IR Beacon

I have been working on numerous projects now that my house is mostly back together after a remodel. This post is to discuss an IR Beacon. This small circuit is to be used to generate a pulse train of IR light to be used for robot navigation. This morning I finished the board layout and set it off to OSH-Park for fab. You can see the board here: https://oshpark.com/shared_projects/gtGELK16
The board is snapped to the top of a 9V battery. This powers a small 8 pin PIC via a switch and a linear regulator. The PIC then generates the IR pulse train by controlling a logic level FET. The pulse train can be set via a three position DIP switch that the PIC can read.  To keep the board as small as possible, no connector is provided for programming the PIC only small test points for pogo stick targets. This was a compromise that I hope to fix in later revisions.

The pulse train is designed to work with the cheap 38kHz IR receivers you can get on ebay or BangGood. To have them work together well, when the IR is on, it must be pulsed at 38kHz and it must only be on for a fairly short amount of time. I have set my on time to be 500 micro seconds. If you leave it on longer, the electronics in the receiver tunes it out because normal remotes use short signals.

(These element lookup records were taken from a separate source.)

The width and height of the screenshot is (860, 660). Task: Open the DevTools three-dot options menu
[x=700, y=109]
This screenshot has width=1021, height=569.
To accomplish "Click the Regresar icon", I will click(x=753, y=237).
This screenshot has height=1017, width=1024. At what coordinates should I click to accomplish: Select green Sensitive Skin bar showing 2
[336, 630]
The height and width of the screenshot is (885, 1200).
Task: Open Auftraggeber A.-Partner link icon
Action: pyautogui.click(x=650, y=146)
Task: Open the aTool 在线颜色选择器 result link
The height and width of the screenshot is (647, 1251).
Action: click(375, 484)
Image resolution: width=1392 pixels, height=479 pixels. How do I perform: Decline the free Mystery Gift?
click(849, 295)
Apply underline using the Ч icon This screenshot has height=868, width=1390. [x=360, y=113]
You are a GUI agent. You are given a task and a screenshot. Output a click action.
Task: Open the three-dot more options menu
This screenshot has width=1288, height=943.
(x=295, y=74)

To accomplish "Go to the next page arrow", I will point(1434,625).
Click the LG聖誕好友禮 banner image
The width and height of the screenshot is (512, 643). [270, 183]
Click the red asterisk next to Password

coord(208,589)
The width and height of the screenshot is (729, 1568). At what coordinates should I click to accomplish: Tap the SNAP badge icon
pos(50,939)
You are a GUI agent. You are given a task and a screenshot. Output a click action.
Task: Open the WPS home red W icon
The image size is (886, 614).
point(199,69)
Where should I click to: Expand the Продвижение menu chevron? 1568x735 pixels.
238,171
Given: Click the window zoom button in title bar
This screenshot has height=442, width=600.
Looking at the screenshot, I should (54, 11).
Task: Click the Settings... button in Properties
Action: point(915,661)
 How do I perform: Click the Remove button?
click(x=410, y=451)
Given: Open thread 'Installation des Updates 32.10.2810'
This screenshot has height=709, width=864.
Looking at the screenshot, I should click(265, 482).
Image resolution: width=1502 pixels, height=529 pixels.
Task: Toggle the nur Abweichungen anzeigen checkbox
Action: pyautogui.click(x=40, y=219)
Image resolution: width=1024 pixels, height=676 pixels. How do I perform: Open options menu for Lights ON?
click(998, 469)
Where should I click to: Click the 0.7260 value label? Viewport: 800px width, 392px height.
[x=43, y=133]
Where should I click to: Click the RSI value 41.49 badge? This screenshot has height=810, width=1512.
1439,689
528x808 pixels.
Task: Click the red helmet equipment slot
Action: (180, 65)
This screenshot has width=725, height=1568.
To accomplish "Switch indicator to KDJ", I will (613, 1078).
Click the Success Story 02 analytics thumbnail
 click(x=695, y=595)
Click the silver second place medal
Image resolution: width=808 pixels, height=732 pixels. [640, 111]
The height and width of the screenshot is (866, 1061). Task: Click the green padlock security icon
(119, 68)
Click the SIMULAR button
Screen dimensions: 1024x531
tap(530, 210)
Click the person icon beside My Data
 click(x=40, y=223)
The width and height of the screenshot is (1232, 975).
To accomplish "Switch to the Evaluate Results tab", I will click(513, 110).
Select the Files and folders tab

Although the on time is limited the off time is not. Based on the code selected by the DIP switch, the off time will be changed. For code 0, the off time is 500 microseconds. This is one time the on time. For subsequent codes the off time is a multiple of the on time using the next prime number. So code 7 is the eight prime number or 17 so the off time is 17 * 500 microseconds.

Why the funny business with prime numbers? This allows the robot to be able to uniquely distinguish between multiple beacons in a room.

Now I have to wait 3 weeks for my boards to come in and I can get programming the PIC as well as the Arduino based receiver.